#### Esercizi:
1 – Scrivi tutti i nomi con cui viene chiamata la protagonista nel testo su Juanita.
2 – Rispondi a queste domande sul testo su Juanita:
(a) In quale mese e anno Juanita ricevette l'abito?
(b) Quanti medici, almeno, si alternarono al suo capezzale?
(c) Quante volte volle ripetere la formula della Professione?
3 – Prosegui il testo su Juanita, partendo dopo la sua ultima frase.

Juanita restò semplice postulante fino all’ottobre del 1919, quando poté finalmente ricevere l’abito e iniziare il noviziato. Ha avuto una premonizione interiore e sa che le restano poche settimane di vita. La crisi comincia il Giovedì Santo del 1920. Ha la febbre altissima, e benché si alternino al suo capezzale almeno 6 medici, non riescono a diagnosticare in tempo che si tratta di tifo. Riceve l’Estrema Unzione e, per appagare il suo sogno, la Priora le concede di emettere i voti religiosi in articulo mortis, anche se non ha ancora completato il noviziato. Così Juana diviene Suor Teresa di Gesù: emette la sua Professione e ne è così felice che vuole ripetere la formula per tre volte, anche se non ha più nemmeno la forza di firmare il testo che ha appena letto.

#### Elenco fornito:

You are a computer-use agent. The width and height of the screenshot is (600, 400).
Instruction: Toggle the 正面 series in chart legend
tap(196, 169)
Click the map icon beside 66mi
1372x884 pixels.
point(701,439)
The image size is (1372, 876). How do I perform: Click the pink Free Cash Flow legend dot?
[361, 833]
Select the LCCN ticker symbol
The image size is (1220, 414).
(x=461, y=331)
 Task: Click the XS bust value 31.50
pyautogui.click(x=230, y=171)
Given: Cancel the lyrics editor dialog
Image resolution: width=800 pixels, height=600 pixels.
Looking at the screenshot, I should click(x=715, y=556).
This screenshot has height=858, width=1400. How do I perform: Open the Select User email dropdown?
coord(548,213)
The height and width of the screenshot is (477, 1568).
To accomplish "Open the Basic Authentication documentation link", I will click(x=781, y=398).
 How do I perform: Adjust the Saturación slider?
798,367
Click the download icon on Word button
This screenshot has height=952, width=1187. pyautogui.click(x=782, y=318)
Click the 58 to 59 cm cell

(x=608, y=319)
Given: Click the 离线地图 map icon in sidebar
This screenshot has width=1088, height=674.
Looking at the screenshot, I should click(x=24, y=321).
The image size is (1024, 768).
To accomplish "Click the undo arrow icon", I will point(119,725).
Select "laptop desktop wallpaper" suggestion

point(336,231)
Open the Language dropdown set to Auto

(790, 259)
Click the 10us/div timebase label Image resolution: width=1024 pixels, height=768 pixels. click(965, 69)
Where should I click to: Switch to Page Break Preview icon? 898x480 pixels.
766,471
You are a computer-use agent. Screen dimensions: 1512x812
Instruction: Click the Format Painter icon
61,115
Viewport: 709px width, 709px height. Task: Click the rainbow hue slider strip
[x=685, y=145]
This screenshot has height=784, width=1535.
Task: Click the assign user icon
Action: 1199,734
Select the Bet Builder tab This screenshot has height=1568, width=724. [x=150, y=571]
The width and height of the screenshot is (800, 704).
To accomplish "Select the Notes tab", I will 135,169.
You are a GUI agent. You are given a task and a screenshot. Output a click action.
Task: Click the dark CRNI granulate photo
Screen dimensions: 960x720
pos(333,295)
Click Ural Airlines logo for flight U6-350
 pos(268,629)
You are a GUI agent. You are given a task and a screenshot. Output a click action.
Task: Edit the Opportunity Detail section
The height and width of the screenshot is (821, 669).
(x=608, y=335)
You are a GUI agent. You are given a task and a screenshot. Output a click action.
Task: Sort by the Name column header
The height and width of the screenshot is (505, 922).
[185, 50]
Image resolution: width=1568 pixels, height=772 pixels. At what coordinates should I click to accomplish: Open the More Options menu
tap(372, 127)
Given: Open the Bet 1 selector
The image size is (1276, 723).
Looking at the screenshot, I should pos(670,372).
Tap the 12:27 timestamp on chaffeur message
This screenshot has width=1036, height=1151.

#### Risultati attesi:
1 – Juanita, Juana, Suor Teresa di Gesù

2 –
(a) Nell'ottobre del 1919.
(b) Almeno 6.
(c) Tre volte.

3 –
La sera del venerdì dopo Pasqua, la malata mostrò di essere in preda a grandi angosce, come se l’avvolgessero di nuovo le tenebre del Calvario e di nuovo l’assalisse la tentazione di disperare. Si sentiva abbandonata dal cielo e tremava d’angoscia al pensiero del giudizio di Dio. Ma era quello che aveva chiesto, per poter rassomigliare al suo Crocifisso fino alla fine. Poi venne la pace. Il sorriso tornò sul suo volto e lo sguardo si fissò in un punto preciso, come se Qualcuno fosse finalmente giunto. La udirono esclamare tutta emozionata: «Il mio Sposo!». E quando morì (a 19 anni e nove mesi), la consorelle ebbero l’impressione «che si immergesse in una felicità immensa».

Teresa di Los Andes, prima santa cilena, è stata beatificata a Santiago nel 1987 e canonizzata a Roma nel 1993 da San Giovanni Paolo II. Dal 1990 un annuale pellegrinaggio al suo Santuario – con un percorso di ventisette chilometri distribuito in dodici stazioni – raduna circa centomila giovani.

 

P. Antonio Maria Sicari ocd, Riflessi di Dio – I Santi del Carmelo, OCD, Roma 2009.